>>

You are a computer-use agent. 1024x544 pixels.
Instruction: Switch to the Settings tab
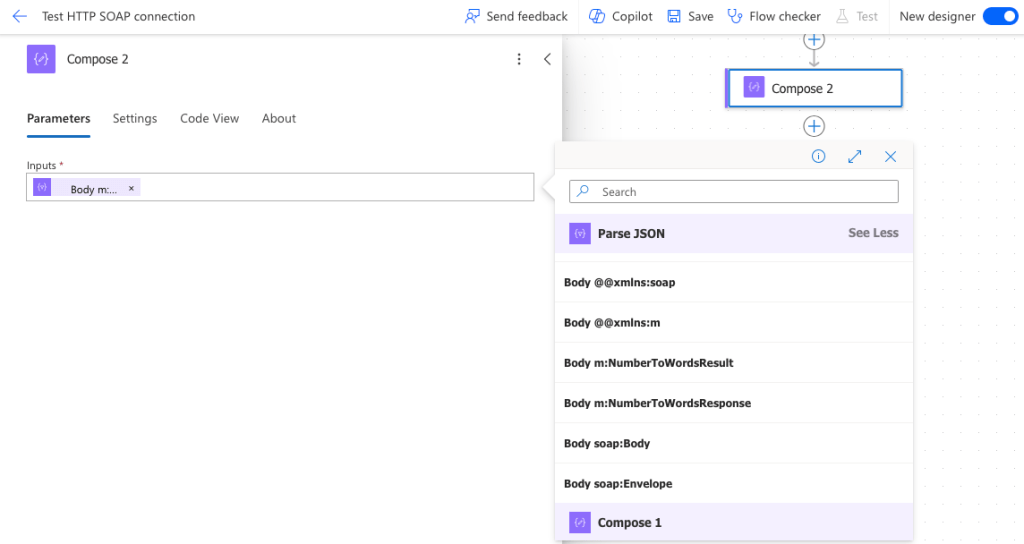(134, 118)
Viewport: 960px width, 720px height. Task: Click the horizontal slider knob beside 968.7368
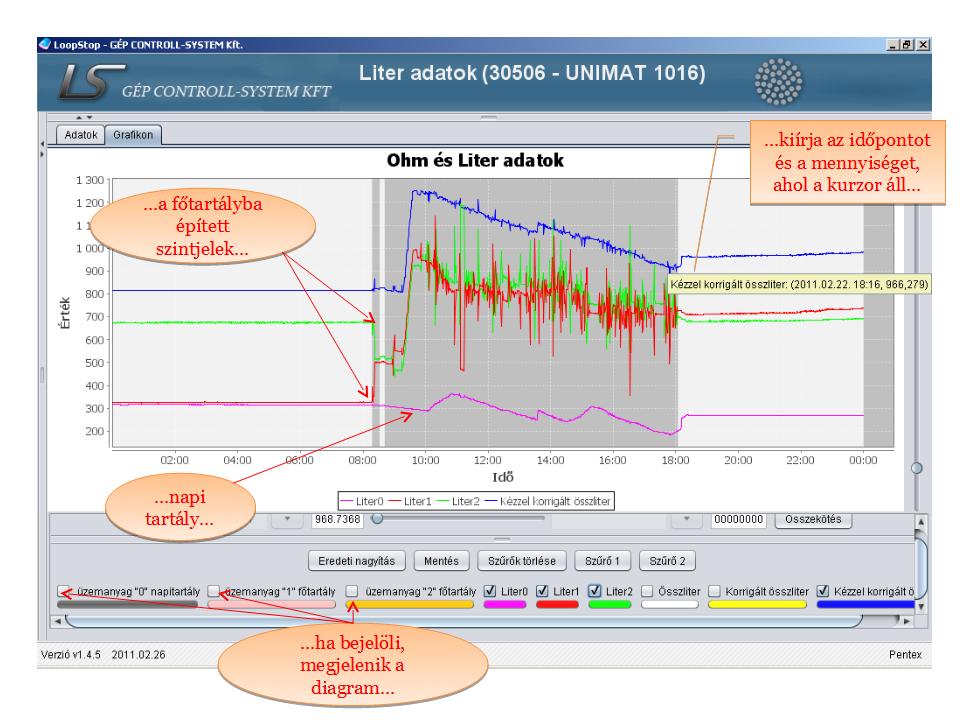pyautogui.click(x=376, y=519)
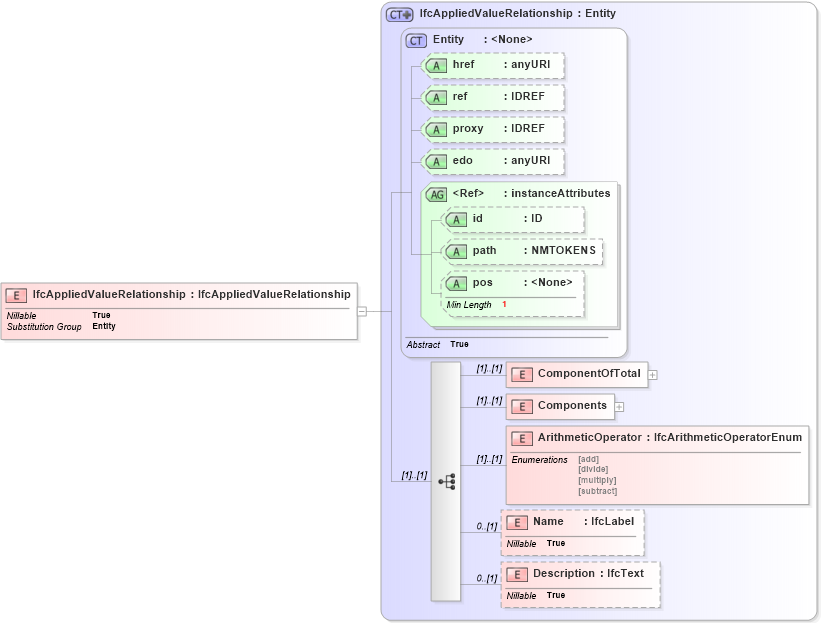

<<

• **Task description**
Give back word for word the lines from the one containing "Instruction: Switch to the Settings tab" through the final line of the data above. Pictures are to be left out.

• **Solution for this exercise**
Instruction: Switch to the Settings tab
(134, 118)
Viewport: 960px width, 720px height. Task: Click the horizontal slider knob beside 968.7368
pyautogui.click(x=376, y=519)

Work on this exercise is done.